Les corps sont fatigués et après toute cette adrénaline, la perspective d’une gigantesque descente est un régal autant qu’un piège. Je descends toutefois le Galibier avec gourmandise, allant chercher un maximum de points de freinage et de trajectoires. Que n’ai-je un vélo route pour aller encore plus vite… La descente du Lautaret est du même acabit, plus longue, un peu moins intense globalement. Là-aussi, j’aurais aimer avoir un vélo plus véloce pour en profiter encore plus !

Les tunnels se passent étonnamment mieux dans ce sens là, y compris les derniers tronçons nous approchant du barrage du lac Chambon. C’est le moment de quitter Max, qui fera ensuite un bout de route en voiture (OH LA LA – pardon) avant de filer vers les prochaines aventures. Suivez-le sur Instagram, sérieusement… vous allez baver si vous aimez le vélo et sinon, vous allez simplement halluciner ! Nous ne sommes plus que quatre à faire le dernier tronçon entre le lac et Bourg d’Oisans. Allez.
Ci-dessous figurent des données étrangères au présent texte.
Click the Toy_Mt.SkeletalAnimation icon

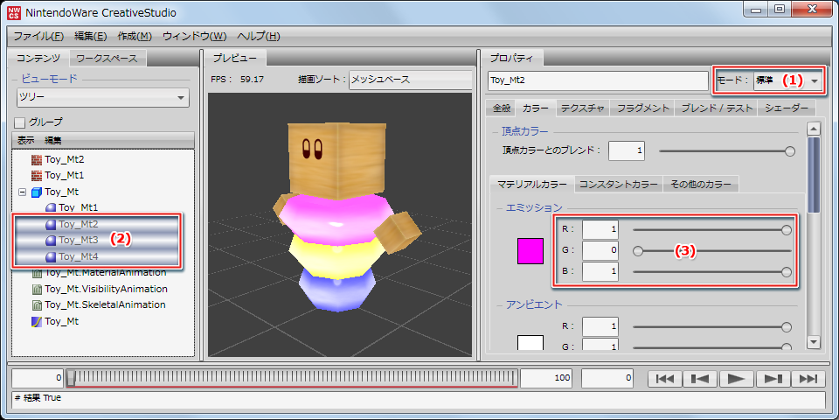(37, 305)
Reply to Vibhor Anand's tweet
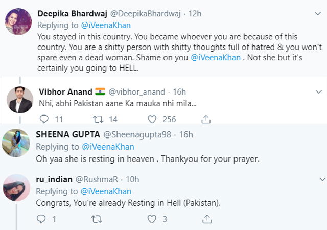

Les dernières descentes avant la vallée de Bourg d’Oisans sont sublimes mais j’avais oublier que pour les atteindre, il y avait un petit jeu de montagnes russes sur la route en balcon entre le lac Chambon et le Fresney d’Oisans. Les jambes ne souffrent pas mais clairement, l’énergie n’est plus trop là dès que ça monte un peu trop fort. Je m’accroche aux roues des autres, rattrapant une part de mon retard dans les descentes où je semble être un peu plus à l’aise (ou bête).

Bourg d’Oisans. Enfin, la vallée. Nous tentons des passages de relais à un bon 30-35 km/h, alors que nous avons quasiment 120 bornes dans les pattes et surtout plus de 3000 mètres de dénivelée avec ces histoires de cols, là ! Mon relai sera le dernier et je n’arriverai pas à tenir bien longtemps. Les trois loulous me reprennent et j’ai du lâcher sur les dernières centaines de mètres avant Bourg d’Oisans. Les petites bières avec Luke (suivez-le aussi) seront salvatrices et la discussion finale, éclairante aussi pour les mois à venir de ma vie.

Je ne sais pas vraiment ce que l’avenir me réserve. Je ne sais pas non plus quels sont les futurs projets de Max. Je sais juste que je dois encore le remercier d’avoir tout fait pour partager ces ultimes kilomètres de « son » challenge. Le souvenir de cette journée n’est pas près de s’effacer de ma mémoire et les rencontres de ce jour demandent des retrouvailles et de nouvelles aventures à vélo. Merci, Max.

Les photos de cette journée clôturée du col du Galibier

Quelques photos de Mickael Gagne
Le parcours de la journée

Carte bientôt disponible.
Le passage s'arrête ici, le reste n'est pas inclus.